The other day I had an interview (1/4 this week, pray for me plz) and the interviewers seemed very impressed with my experience, commenting that “she does all the things!” I was flattered that they thought I was so well rounded, but in my mind there was that phrase again, the knowledge that in spite of my wide variety of interests, I was still master of none.
Sometimes I wonder if I’m stretching myself too thin. If, by continuing to learn these different things, I am sentencing myself to being a master of none.
My class choices have reflected these interests, and it’s been a jigsaw puzzle getting them all to fit in 4 short years. I love literature, and (sometimes) writing, so I’m an English major and I joined the Honors Program. I love photography, so I am taking 2 photography classes next year. I am interested in graphic design, so I took a Creative Suite Class this semester. Next semester I will take a film class in hopes of starting a CMCO minor to supplement my marketing minor. In short, I’m all over the place. I need to calm down.
But I can’t.
See, for some reason I’m not content just doing one thing. I feel the need to maximize everything. So when it comes to my college experience, I want to do all of the things that interest me.
But one semester of graphic design does not an Adobe Illustrator pro make. That would take hours and hours of practice outside of class, outside of the school year.

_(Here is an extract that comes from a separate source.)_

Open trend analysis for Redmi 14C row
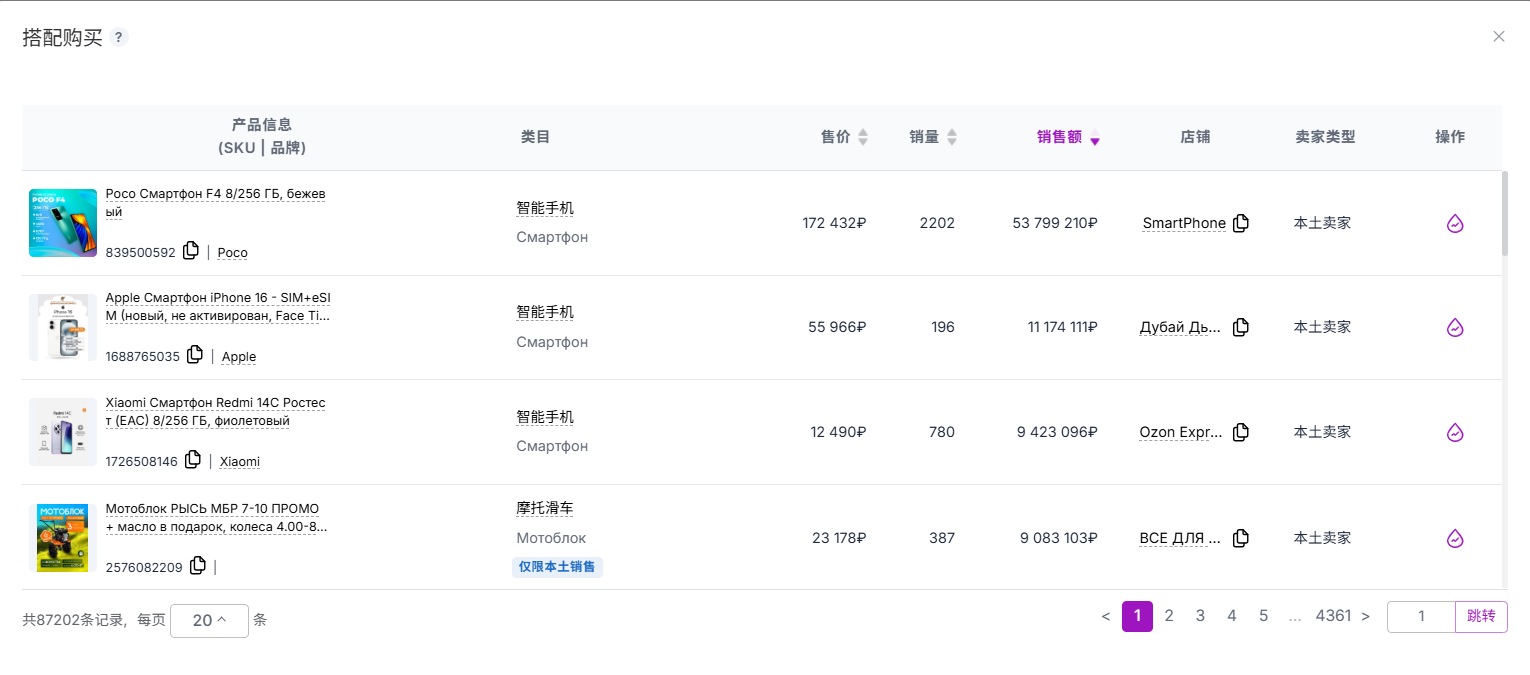1530x675 pixels. [1455, 433]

Time I don’t have. So why am I taking the class? Will it help, in the long run?
I’m a self-starter, I’ve realized. I get inspired way too easily by things and I start to pick them up as hobbies. For example, yes, I taught myself ukulele and guitar and still like to play piano, but I am not a master of any of those instruments. Not by a long shot.

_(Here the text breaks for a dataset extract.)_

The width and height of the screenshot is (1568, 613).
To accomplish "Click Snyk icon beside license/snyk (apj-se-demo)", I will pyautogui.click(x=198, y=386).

It begs the oft debated question: is it better to pursue a wide variety of interests or hone in on one or two that you could eventually gain mastery over? Would you rather know a little about a lot or a lot about a little?
My answer so far seems to be a denial of the fact that one should even have to chose between the two. I wish I could be a master of a couple things sometimes, but I seem to have a sort of insatiable desire to know and experience all that the world has to offer.
Maybe I’m just too impatient. Maybe 19 years of existence is not enough to expect mastery of anything. But it sure seems like employers expect mastery, not just “passion” or “interest”.